Not that the economy of Jewish salvation is clear. “That the Jews are participants in God’s salvation is theologically unquestionable, but how that can be possible without confessing Christ explicitly, is and remains an unfathomable divine mystery,” it asserts.

Taking this mystical via negativa represents a significant if not (yet?) official departure for a tradition that much prefers scholastic positivism. Catholic theology may, however, have no better approach.

Meanwhile, on the Jewish side, 25 Orthodox rabbis from Israel, Europe, and the U.S. also marked the anniversary of Nostra Aetate by issuing a statement recognizing the role of Christianity in God’s plan: “Now that the Catholic Church has acknowledged the eternal Covenant between G-d and Israel,” they write, “we Jews can acknowledge the ongoing constructive validity of Christianity as our partner in world redemption, without any fear that this will be exploited for missionary purposes.”

That’s pretty good for a bunch of Orthodox rabbis, to be sure from the liberal end of the spectrum. And give them credit for working hard to find statements from Jewish tradition to support their position, including by the two greatest Jewish writers of the Middle Ages: “As did Maimonides and Yehudah Halevi,[1] we acknowledge that Christianity is neither an accident nor an error, but the willed divine outcome and gift to the nations.”
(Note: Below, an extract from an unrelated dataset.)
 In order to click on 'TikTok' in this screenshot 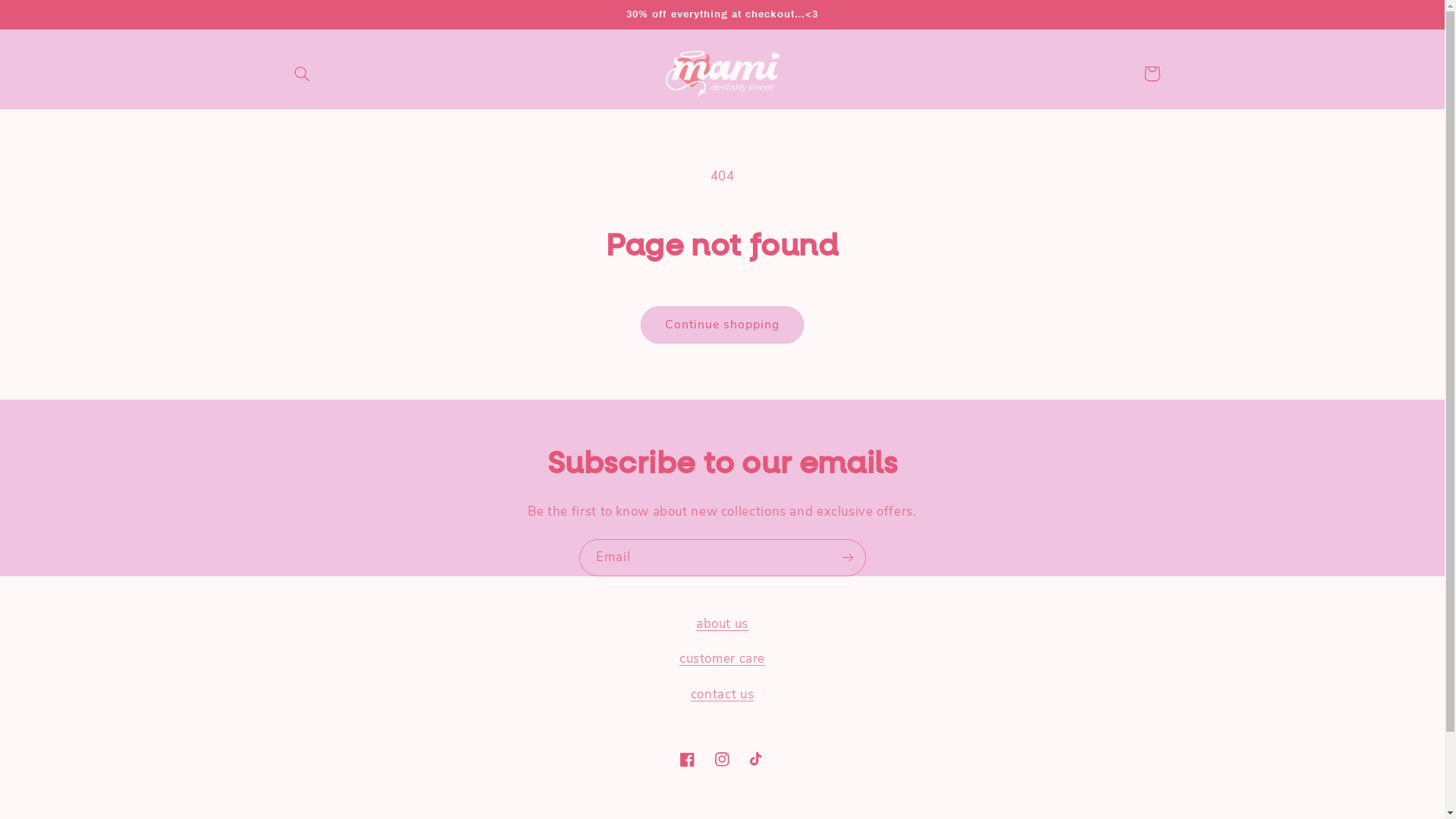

OK, that’s a bit of a stretch. Halevi’s alleged acknowledgement comes from the Kuzari, a dialogue among representatives of the three Abrahamic religions and the king of the Central Asian Khazars who is trying to figure out which religion to embrace. in Book 4, section 22, the king praises the Christians and Muslims (as opposed to the Jews) for valuing humility and martyrdom over power and material prosperity.

As for Maimonides, the rabbis cite a passage from his codification of Jewish law (the Mishneh Torah) that Jewish authorities in 17th-century Europe censored because of its hostile view of Christianity. After noting that Jesus “aspired to be the Messiah,” the sage writes:

Can there be a greater stumbling block than [Christianity]? All the prophets spoke of the Messiah as the Redeemer of Israel and its Savior, who would gather their dispersed and strengthen [their observation of ] the Mitzvot [the commandments]. By contrast, [Christianity] caused the Jews to be slain by the sword, their remnant to be scattered and humbled, the Torah to be altered and the majority of the world to err and serve a god other than the Lord. Nevertheless, the intent of the Creator is not within the power of man to comprehend, for His ways are not our ways, nor are His thoughts, our thoughts. [Ultimately,] all the deeds of Yeshua of Nazareth and that Ishmaelite [Muhammad] who arose after him will only serve to prepare the way for the Messiah’s coming and the improvement of the entire world [motivating the nations] to serve God together, as [Zephanaiah 3.9] states: I will make the peoples pure of speech that they will all call upon the Name of God and serve him with one purpose.”

You’d have to say that, as unfathomable mysteries go, that’s about as unfathomable as it gets for Jews. But as with “The Gifts and Calling of God are Irrevocable,” the via negativa is often the theological way forward.